We all know by now that Johnson is a Hall of Fame football player. He got the call this weekend to join a star-studded class that includes Peyton Manning and Charles Woodson. But you must also know that Johnson is a Hall of Fame person too.
He is quiet, accommodating and friendly.
It was the summer of 2007 when Detroit Lions media relations people whispered to broadcasters and reporters at the team practice fields in Allen Park.
Rookie receiver Calvin Johnson would be made available to talk to reporters after a brief hold out. I’d never seen Johnson in the flesh before. So I thought the Lions made a mistake and sent over a young defensive end when I walked over to the podium. He was tall (6-foot-5), chiseled (237 pounds) and muscular.
No way this guy played wide receiver. It was a defensive end that needed to pack on a few more pounds.
Former receiver Herman Moore had set the standard previously for Lions wide receivers. But he warned before Johnson ever took the field that this guy was bigger, stronger, faster and more talented.
He proved to be right. Johnson received the Hall of Fame call over the weekend, something he deserves as the best receiver of his time and the best in Lions history. His play proved breath taking, the way he attacked the ball in the air and brought it in to his chest.
Johnson was one of those rare receivers where he was open even though he was triple teamed. If quarterback Matthew Stafford could place the ball high enough no one but Johnson was catching the ball.
In nine seasons with the Lions he caught 731 passes for 11,619 yards and 83 touchdowns. Johnson was a gentle giant, very polite and very accommodating. However, Johnson grew frustrated about playing for the Lions. His fingers were mangled, casualties of playing a brutal game. His body ached. And he wondered if it were worth playing for a team if he had no shot at winning a championship.
Like Barry Sanders, he began to whisper to teammates that he considered retiring in his prime. Like Sanders, teammates did not believe him. And like Sanders he walked away with so much to give.
And like Sanders the Lions demanded that he pay back a portion of his bonus money. It has turned into a public relations night mare. Was it really worth the $1.25 million for an organization worth more than $1 billion?
At least the two sides are talking now. The mistake the Lions made with Sanders and Johnson is they treated them like employees instead of partners. Tom Brady was a partner with the New England Patriots. Drew Brees was a partner with the New Orleans Saints. Magic Johnson, LeBron James and Michael Jordan were partners with the teams they played on.
The Lions must employ the same mentality with their future super stars.
That final season I talked to Johnson about his frustrations. Sometimes after practice Johnson hopped in his car and drove long distances west on I-94 to the Michigan-Indiana border, turned back around, before heading home.
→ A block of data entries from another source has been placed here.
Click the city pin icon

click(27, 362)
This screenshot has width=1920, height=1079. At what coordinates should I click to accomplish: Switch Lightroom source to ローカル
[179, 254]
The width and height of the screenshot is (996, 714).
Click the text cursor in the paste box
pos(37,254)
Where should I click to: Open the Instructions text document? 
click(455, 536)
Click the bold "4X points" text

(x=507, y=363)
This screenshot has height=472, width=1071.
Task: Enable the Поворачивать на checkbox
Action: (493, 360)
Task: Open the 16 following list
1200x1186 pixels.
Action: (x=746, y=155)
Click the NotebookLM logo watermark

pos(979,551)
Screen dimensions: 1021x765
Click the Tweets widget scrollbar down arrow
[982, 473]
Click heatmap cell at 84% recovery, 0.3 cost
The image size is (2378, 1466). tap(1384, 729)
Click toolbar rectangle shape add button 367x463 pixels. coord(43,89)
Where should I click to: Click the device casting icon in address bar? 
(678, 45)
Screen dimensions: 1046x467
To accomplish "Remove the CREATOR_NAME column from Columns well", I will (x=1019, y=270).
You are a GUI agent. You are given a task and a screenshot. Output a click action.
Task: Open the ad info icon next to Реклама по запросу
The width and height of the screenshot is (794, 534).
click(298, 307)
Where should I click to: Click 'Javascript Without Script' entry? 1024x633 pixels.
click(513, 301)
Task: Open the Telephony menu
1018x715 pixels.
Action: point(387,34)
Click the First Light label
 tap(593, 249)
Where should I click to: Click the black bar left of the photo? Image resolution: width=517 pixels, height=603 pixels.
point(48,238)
There was a spot on I-94, somewhere between Kalamazoo and Battle Creek where a dip in the road allowed Johnson to see the entire landscape and spot any hidden police cars. He’d floor it for fun and to ease pent up frustrations. I pressed him a couple times about how fast he drove, but he refused to give me the information.
Instead he chuckled.
“Do you want the police knowing,” he said. “They will be on the look out for me.”
He never got caught on the football field or the freeway.
Johnson also claimed he made a mean fish taco. It was his signature dish.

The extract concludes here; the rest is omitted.